(Stored data)
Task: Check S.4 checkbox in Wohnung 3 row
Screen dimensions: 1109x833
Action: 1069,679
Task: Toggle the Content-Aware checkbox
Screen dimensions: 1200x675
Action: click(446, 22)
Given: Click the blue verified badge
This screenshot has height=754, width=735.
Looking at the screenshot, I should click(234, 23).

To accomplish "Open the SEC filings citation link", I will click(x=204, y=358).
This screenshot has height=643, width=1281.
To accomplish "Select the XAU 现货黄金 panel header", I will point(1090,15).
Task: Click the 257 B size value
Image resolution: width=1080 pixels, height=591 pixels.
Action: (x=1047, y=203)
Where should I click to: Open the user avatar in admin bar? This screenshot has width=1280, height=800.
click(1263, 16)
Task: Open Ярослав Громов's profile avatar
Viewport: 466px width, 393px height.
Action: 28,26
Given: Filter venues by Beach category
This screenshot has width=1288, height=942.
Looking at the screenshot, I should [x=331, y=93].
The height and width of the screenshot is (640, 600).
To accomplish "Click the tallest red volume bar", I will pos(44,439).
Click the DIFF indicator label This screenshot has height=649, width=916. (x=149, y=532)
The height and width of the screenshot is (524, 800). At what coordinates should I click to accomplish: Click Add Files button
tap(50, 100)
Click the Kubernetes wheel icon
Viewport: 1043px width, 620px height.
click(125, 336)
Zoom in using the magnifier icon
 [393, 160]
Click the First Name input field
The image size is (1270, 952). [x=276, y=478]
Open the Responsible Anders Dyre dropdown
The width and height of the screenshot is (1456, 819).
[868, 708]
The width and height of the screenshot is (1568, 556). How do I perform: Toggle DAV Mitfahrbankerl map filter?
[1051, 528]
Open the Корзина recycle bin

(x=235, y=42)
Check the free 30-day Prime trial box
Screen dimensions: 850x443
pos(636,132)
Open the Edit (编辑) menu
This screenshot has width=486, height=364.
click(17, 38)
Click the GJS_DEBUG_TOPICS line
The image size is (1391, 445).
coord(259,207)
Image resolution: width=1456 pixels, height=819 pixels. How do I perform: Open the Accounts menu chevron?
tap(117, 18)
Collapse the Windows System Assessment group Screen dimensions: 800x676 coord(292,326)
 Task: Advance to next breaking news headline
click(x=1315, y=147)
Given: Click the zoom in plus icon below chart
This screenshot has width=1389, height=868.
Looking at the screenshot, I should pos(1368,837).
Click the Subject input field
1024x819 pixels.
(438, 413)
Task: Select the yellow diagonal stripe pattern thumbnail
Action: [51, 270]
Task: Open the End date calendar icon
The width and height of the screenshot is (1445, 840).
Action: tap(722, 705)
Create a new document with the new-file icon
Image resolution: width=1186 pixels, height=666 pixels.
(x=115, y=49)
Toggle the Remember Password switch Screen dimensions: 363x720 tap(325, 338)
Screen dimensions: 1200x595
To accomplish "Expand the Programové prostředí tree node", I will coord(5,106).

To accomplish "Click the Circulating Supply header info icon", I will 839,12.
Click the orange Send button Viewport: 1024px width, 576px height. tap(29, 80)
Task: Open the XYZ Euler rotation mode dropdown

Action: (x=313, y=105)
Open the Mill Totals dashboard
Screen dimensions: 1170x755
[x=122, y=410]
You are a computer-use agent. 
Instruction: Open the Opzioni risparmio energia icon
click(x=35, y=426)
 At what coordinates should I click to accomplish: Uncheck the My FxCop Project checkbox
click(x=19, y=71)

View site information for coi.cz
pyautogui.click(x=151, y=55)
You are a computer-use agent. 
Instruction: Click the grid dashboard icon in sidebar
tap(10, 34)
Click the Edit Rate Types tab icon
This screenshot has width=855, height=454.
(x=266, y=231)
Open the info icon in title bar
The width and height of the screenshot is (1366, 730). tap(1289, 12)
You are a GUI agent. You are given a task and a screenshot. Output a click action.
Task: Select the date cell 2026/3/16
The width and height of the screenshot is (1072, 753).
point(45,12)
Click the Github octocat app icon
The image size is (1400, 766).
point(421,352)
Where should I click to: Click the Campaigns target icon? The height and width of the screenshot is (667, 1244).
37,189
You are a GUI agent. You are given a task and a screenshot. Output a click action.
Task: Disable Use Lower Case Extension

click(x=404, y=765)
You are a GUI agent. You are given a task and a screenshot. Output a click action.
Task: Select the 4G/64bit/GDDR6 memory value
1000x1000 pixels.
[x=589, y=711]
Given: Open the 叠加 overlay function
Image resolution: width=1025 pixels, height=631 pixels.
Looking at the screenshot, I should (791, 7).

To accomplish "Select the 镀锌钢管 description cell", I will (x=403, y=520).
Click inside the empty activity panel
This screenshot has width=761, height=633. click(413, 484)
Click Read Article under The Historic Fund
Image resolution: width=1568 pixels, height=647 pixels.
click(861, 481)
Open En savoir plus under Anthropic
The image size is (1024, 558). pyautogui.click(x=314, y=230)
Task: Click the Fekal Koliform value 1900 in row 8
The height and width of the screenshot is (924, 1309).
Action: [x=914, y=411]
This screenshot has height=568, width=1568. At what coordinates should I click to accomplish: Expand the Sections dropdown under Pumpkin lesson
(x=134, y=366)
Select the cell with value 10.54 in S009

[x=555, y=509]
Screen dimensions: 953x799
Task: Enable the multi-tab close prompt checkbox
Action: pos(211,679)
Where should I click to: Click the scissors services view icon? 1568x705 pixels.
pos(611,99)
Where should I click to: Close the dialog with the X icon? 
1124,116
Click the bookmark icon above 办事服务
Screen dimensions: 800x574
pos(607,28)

- Exercise description
What is asked for is an exact copy of the lines above from the one containing "Image resolution: width=1456" through the one containing "Task: Open the End date calendar icon", and only those.

- Task answer
Image resolution: width=1456 pixels, height=819 pixels. How do I perform: Open the Accounts menu chevron?
tap(117, 18)
Collapse the Windows System Assessment group Screen dimensions: 800x676 coord(292,326)
 Task: Advance to next breaking news headline
click(x=1315, y=147)
Given: Click the zoom in plus icon below chart
This screenshot has width=1389, height=868.
Looking at the screenshot, I should pos(1368,837).
Click the Subject input field
1024x819 pixels.
(438, 413)
Task: Select the yellow diagonal stripe pattern thumbnail
Action: [51, 270]
Task: Open the End date calendar icon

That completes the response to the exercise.